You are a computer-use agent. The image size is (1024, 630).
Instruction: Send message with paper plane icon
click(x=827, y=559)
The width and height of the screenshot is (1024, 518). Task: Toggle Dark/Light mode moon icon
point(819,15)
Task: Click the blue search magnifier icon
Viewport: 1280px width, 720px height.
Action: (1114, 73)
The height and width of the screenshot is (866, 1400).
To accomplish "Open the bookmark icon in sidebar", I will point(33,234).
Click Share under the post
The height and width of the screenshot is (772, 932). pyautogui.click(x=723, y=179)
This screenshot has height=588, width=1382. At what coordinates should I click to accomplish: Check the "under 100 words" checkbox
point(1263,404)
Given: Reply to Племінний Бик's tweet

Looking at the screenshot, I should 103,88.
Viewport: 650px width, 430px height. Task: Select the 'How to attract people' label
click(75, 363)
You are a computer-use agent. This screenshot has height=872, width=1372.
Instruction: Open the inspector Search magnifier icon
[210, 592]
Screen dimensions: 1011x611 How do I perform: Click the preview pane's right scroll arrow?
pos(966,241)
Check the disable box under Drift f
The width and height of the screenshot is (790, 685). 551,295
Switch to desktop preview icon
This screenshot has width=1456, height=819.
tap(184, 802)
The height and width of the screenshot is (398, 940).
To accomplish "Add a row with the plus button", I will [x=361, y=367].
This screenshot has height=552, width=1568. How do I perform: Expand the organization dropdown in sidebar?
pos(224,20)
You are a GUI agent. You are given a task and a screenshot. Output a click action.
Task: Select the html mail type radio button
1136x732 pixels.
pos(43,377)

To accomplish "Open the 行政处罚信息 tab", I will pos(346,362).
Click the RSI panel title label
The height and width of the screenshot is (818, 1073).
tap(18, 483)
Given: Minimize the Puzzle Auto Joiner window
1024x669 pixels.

**Aim of the exercise**
Exactly as they stand above, retype all of the records.

**Answer section**
You are a computer-use agent. The image size is (1024, 630).
Instruction: Send message with paper plane icon
click(x=827, y=559)
The width and height of the screenshot is (1024, 518). Task: Toggle Dark/Light mode moon icon
point(819,15)
Task: Click the blue search magnifier icon
Viewport: 1280px width, 720px height.
Action: (1114, 73)
The height and width of the screenshot is (866, 1400).
To accomplish "Open the bookmark icon in sidebar", I will point(33,234).
Click Share under the post
The height and width of the screenshot is (772, 932). pyautogui.click(x=723, y=179)
This screenshot has height=588, width=1382. At what coordinates should I click to accomplish: Check the "under 100 words" checkbox
point(1263,404)
Given: Reply to Племінний Бик's tweet

Looking at the screenshot, I should 103,88.
Viewport: 650px width, 430px height. Task: Select the 'How to attract people' label
click(75, 363)
You are a computer-use agent. This screenshot has height=872, width=1372.
Instruction: Open the inspector Search magnifier icon
[210, 592]
Screen dimensions: 1011x611 How do I perform: Click the preview pane's right scroll arrow?
pos(966,241)
Check the disable box under Drift f
The width and height of the screenshot is (790, 685). 551,295
Switch to desktop preview icon
This screenshot has width=1456, height=819.
tap(184, 802)
The height and width of the screenshot is (398, 940).
To accomplish "Add a row with the plus button", I will [x=361, y=367].
This screenshot has height=552, width=1568. How do I perform: Expand the organization dropdown in sidebar?
pos(224,20)
You are a GUI agent. You are given a task and a screenshot. Output a click action.
Task: Select the html mail type radio button
1136x732 pixels.
pos(43,377)

To accomplish "Open the 行政处罚信息 tab", I will pos(346,362).
Click the RSI panel title label
The height and width of the screenshot is (818, 1073).
tap(18, 483)
Given: Minimize the Puzzle Auto Joiner window
1024x669 pixels.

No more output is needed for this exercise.